DATA ENTRIES -
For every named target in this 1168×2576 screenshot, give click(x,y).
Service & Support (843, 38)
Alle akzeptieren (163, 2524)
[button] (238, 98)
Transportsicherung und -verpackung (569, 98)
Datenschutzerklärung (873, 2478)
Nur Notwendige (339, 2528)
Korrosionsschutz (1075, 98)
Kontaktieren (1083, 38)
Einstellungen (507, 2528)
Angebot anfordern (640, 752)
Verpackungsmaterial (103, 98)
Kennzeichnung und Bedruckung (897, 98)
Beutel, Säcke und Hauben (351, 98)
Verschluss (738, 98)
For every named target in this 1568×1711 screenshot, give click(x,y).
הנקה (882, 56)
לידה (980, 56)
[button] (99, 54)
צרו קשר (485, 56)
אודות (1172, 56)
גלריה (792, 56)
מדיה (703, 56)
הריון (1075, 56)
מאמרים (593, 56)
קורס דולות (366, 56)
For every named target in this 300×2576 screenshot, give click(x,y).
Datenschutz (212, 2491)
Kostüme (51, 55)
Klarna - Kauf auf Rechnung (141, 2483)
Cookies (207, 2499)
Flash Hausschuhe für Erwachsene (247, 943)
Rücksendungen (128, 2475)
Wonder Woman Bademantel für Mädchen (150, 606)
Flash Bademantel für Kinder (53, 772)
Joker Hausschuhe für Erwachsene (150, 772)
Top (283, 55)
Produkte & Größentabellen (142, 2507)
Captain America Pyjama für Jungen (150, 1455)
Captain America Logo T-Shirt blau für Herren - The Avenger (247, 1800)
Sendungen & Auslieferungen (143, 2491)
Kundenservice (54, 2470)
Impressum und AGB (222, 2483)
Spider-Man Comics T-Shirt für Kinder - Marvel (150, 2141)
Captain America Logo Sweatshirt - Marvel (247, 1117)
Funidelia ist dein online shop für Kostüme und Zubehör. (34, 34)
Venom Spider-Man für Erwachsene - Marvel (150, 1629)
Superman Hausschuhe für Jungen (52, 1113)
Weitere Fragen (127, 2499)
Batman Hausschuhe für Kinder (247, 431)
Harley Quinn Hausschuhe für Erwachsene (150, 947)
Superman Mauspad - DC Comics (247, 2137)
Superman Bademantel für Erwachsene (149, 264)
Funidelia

WHAT THIS TASK INVOLVES -
Starting with the line that contains "Captain America Logo T-Shirt" and going on through the last line of the entries, write out those lines again, requests included. Multiply every coordinate in the answers by 2.6 and round to whole numbers, with halves rounded up.

OUTPUT FOR THIS TASK -
Captain America Logo T-Shirt blau für Herren - The Avenger (642, 4680)
Sendungen & Auslieferungen (372, 6477)
Kundenservice (140, 6422)
Impressum und AGB (577, 6456)
Spider-Man Comics T-Shirt für Kinder - Marvel (390, 5567)
Captain America Logo Sweatshirt - Marvel (642, 2904)
Funidelia ist dein online shop für Kostüme und Zubehör. (88, 88)
Venom Spider-Man für Erwachsene - Marvel (390, 4235)
Superman Hausschuhe für Jungen (135, 2894)
Weitere Fragen (330, 6497)
Batman Hausschuhe für Kinder (642, 1121)
Harley Quinn Hausschuhe für Erwachsene (390, 2462)
Superman Mauspad - DC Comics (642, 5556)
Superman Bademantel für Erwachsene (387, 686)
Funidelia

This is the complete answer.